In cryptography, zeroisation (also spelled zeroization) is the practice of erasing sensitive parameters (electronically stored data, cryptographic keys, and critical security parameters) from a cryptographic module to prevent their disclosure if the equipment is captured. This is generally accomplished by altering or deleting the contents to prevent recovery of the data.

==Mechanical==
When encryption was performed by mechanical devices, this would often mean changing all the machine's settings to some fixed, meaningless value, such as zero. On machines with letter settings rather than numerals, the letter 'O' was often used instead. Some machines had a button or lever for performing this process in a single step. Zeroisation would typically be performed at the end of an encryption session to prevent accidental disclosure of the keys, or immediately when there was a risk of capture by an adversary.

==Software==
In modern software based cryptographic modules, zeroisation is made considerably more complex by issues such as virtual memory, compiler optimisations and use of flash memory. Also, zeroisation may need to be applied not only to the key, but also to a plaintext and some intermediate values.

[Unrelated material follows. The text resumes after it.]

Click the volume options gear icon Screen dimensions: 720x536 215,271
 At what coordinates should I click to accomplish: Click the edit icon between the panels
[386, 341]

A cryptographic software developer must have an intimate understanding of memory management in a machine, and be prepared to zeroise data whenever a sensitive device might move outside the security boundary. Typically this will involve overwriting the data with zeroes, but in the case of some types of non-volatile storage the process is much more complex; see data remanence.

As well as zeroising data due to memory management, software designers consider performing zeroisation:
- When an application changes mode (e.g. to a test mode) or user;
- When a computer process changes privileges;
- On termination (including abnormal termination);
- On any error condition which may indicate instability or tampering;
- Upon user request;
- Immediately, the last time the parameter is required; and
- Possibly if a parameter has not been required for some time.
Informally, software developers may also use zeroise to mean any overwriting of sensitive data, not necessarily of a cryptographic nature.

==Tamper resistant hardware==
In tamper resistant hardware, automatic zeroisation may be initiated when tampering is detected. Such hardware may be rated for cold zeroisation, the ability to zeroise itself without its normal power supply enabled.

==Standards==
Standards for zeroisation are specified in ANSI X9.17 and FIPS 140-2.